Enfin, ce roman aborde les difficultés de communication dans les familles. Comme je le signalais lors de la présentation des personnages, plusieurs d’entre eux ont du mal à comprendre leurs proches. Le lien entre les générations n’est pas aisé : entre opposition de base et les prises de position très éloignées, le dialogue n’est pas facile. Et le silence est souvent très puissant, impossible à briser. Les barrières se dressent avec les années et retrouver voix est quasi impossible. L’autrice nous le fait ressentir dans notre chair, avec force. C’en est presque douloureux parfois. Comme avec l’épisode, qui revient, de la flûte, transmise par le père, musicien, mais refusée indirectement par la fille : Brume ne voulant pas se montrer dure la prend mais l’oublie (sans doute volontairement) dans un taxi. Terrible acte, compréhensible, mais tellement violent.
Ces trois axes sont traités avec force. L’autrice se laisse le temps, sans ralentir la narration (un tour de force), d’évoquer ces thèmes par différents prismes, selon des points de vue différents. Ainsi le lecteur n’est pas tributaire, prisonnier d’une façon de voir les choses : il a la possibilité de choisir au gré des arguments. Et c’est tant mieux, car les sujets sont importants et tellement personnels parfois qu’ils en touchent à l’intime.
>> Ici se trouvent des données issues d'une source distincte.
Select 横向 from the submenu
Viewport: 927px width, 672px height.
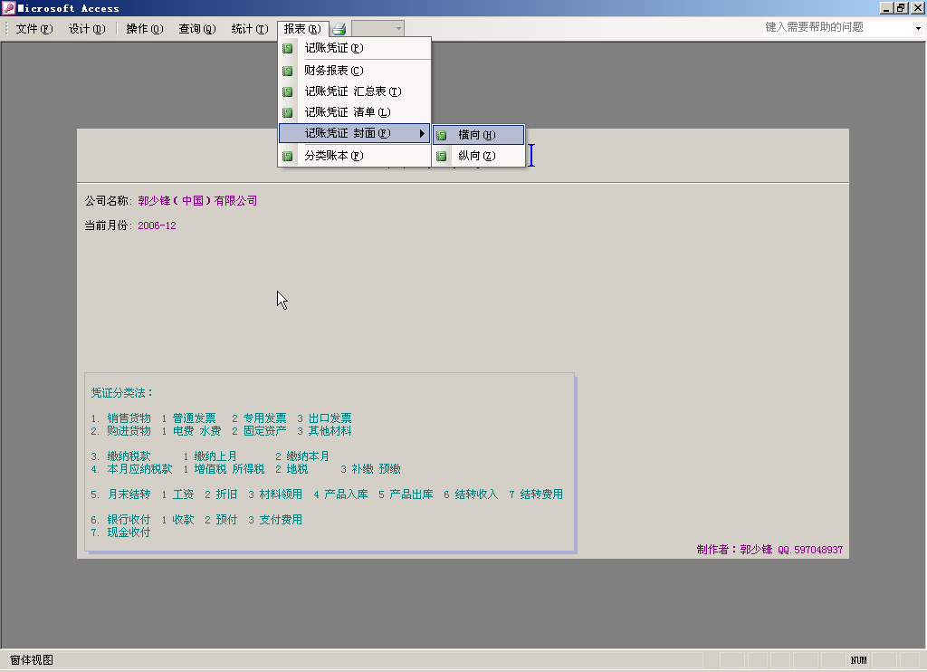477,135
La relation avec une potentielle immortalité ; les liens familiaux distendus ou difficiles, la difficulté à exprimer l’attachement, l’amour pour ses proches ; les rapports à l’autre, quel que soit son niveau de différence, et donc d’étrangeté. Je ne vais pas aller plus, en ayant déjà dit assez : il faut laisser sa place à la découverte.
J’aurais encore beaucoup à écrire sur ce roman qui, comme Quitter les monts d’automne, m’a enchanté. Le style d’Émilie Querbalec, sa sensibilité et son respect de l’autre, son empathie pour ses personnages, la force des thèmes choisis, la profondeur des réflexions font des Chants de Nüying un roman incontournable en cette rentrée littéraire et pour de nombreuses années.